Time and consistent investment
As you would expect from reading these items, implementing a data warehouse is a complex process that needs to be thoroughly understood and mapped out. There are numerous factors and criteria that need to be considered, and many scenarios that can and will increase complexity of implementation.
As a result, the analysis, design, development, testing and implementation of a data warehouse is for most businesses a lengthy process. For a large corporate, three years is not an unreasonable length of time for the development of an enterprise data warehouse.
At the end of this time period, even with a fully developed data warehouse, the development does not end. As the business continues to change, transforming digitally, implementing new systems, upgrading old systems, forming new divisions, merging with other companies, restructuring existing companies; all of these aspects affect the data warehouse.
The importance of data quality for a data warehouse cannot be overstated.
This requires a continuous, significant investment in the data warehouse, to keep it current and in sync with the current state of the business.
Over and above this, the data warehouse also requires constant maintenance and monitoring, ensuring day to day support and operations keep the data in the data warehouse constantly available for use and to ensure data warehouse success.
Considering the problem of metadata
The data warehouse life cycle involves defining business requirements, information requirements, information models, source to target mapping specifications, physical model implementation, solution design and standards creation, ETL development, testing, logging, deployment between environments, and finally maintenance and support.
The key take-away from this is that there are numerous steps required along the software development life cycle (SDLC). Each of these steps gathers its own metadata. The further one goes down the list of activities, the greater the volume of metadata that is generated.
Once deployed, the solution generates still more metadata in the format of audit logs and metrics, that record the performance and health status of the solution.
The challenge this poses to the data warehouse is that all this meta data is disparate and disjointed. It can reside in spreadsheets, documents, collaboration portals, or even within various tools, such as ETL tools, testing tools, even metadata management tools.
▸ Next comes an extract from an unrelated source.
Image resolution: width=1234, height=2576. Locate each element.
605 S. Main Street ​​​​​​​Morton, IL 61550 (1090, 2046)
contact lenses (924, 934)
In fact, often, all this metadata gathers like an avalanche, gaining volume and momentum, but with only rare exceptions, this metadata remains disjointed, and only descriptive in nature.
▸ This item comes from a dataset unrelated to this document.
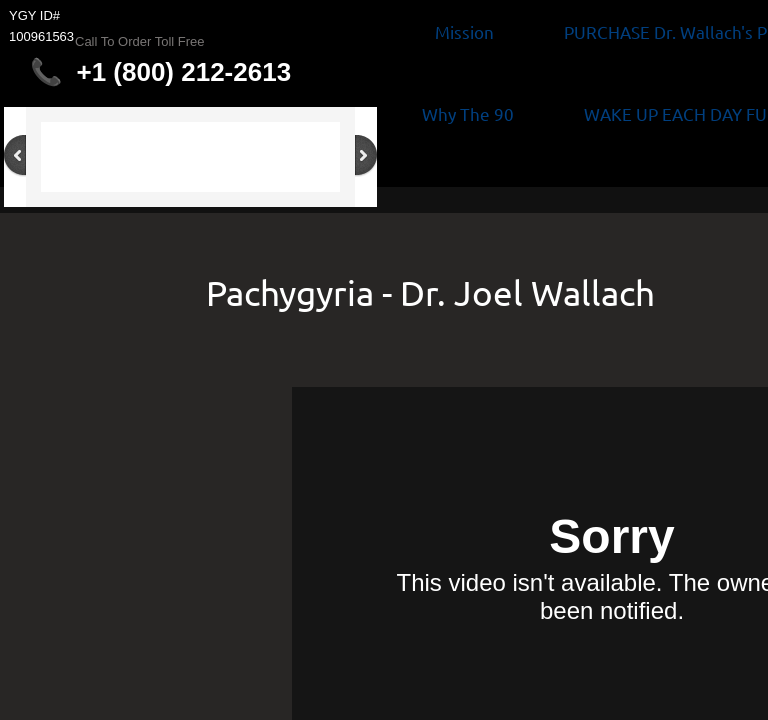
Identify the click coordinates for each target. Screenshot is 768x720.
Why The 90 (468, 113)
The metadata itself never serves any additional higher, functional purpose. It represents a sunk cost, with little real value being delivered to the business.
Change the paradigm
Data warehouse automation, however, can flip this scenario completely on its head. It challenges the status quo, and asks why expensive human resources must continuously, repetitively perform the same actions over and over.
It challenges the wastefulness of gathering and storing metadata that serves no higher purpose.
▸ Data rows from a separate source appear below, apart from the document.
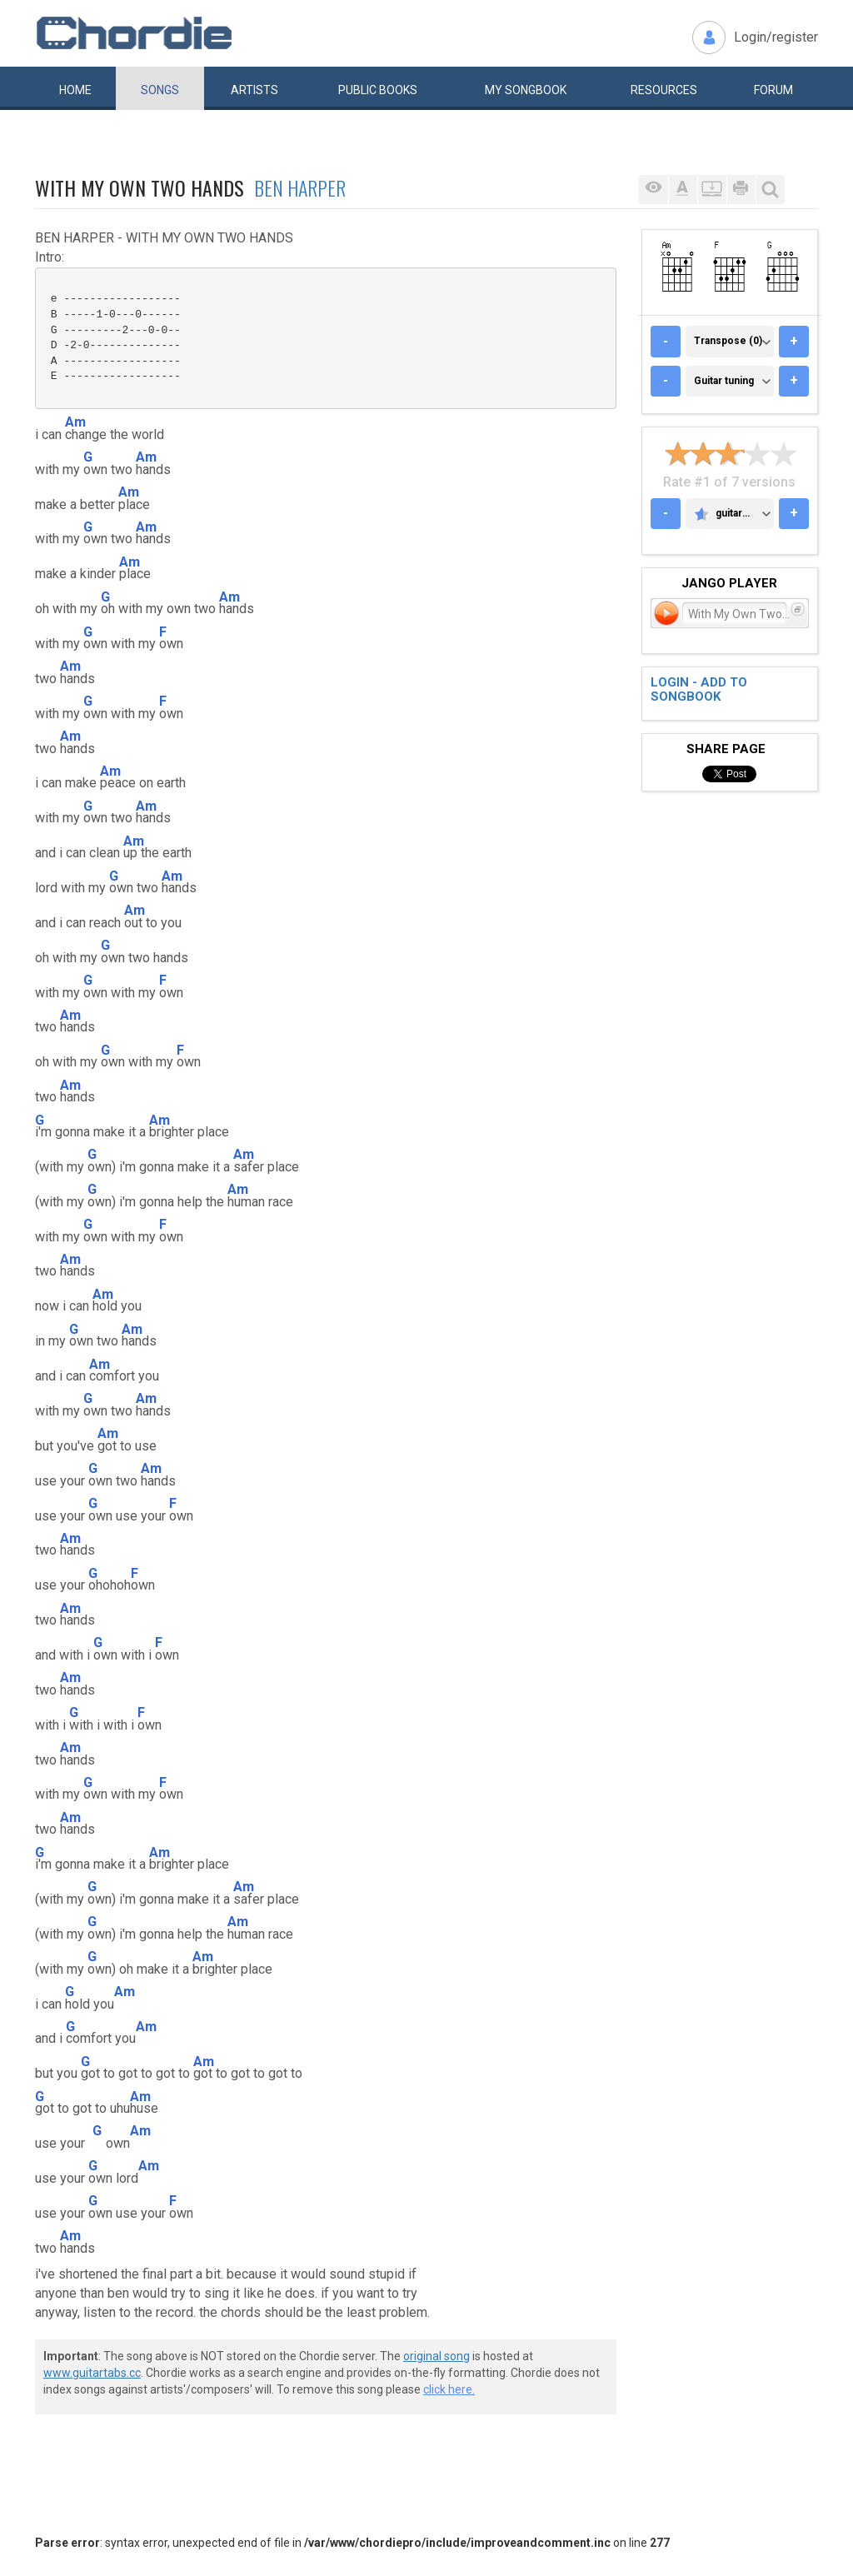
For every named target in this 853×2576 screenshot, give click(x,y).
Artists (254, 90)
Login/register (776, 37)
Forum (773, 90)
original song (436, 2356)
With data warehouse automation, optimisation, efficiency and reuse become the new status quo within the data warehouse.
The concept of “sweating the asset” becomes the new normal. Metadata that is generated is centralised and is used in conjunction with standards, templates, frameworks and utilities, to optimise and automate as much of the data warehouse life cycle as is possible.
In this new paradigm, metadata is no longer simply gathered and stored. The metadata used to define the requirements and physical properties of the solution are instrumental in the dynamic generation of the resulting solution.
This refers to a model-driven development approach. The design of the target solution, with its associated metadata, is used in conjunction with best practice standards and patterns, to dynamically generate the required solution.
In this paradigm, no metadata is wasted, and all metadata is integrated, shared and reused, enabling multiple use cases along the SDLC.
More and more, corporates are choosing to either buy, or build in-house, data warehouse automation capability. What is clear is that those corporates that commit to this paradigm will have far more efficient, stable and higher quality solutions delivered, at a fraction of the cost.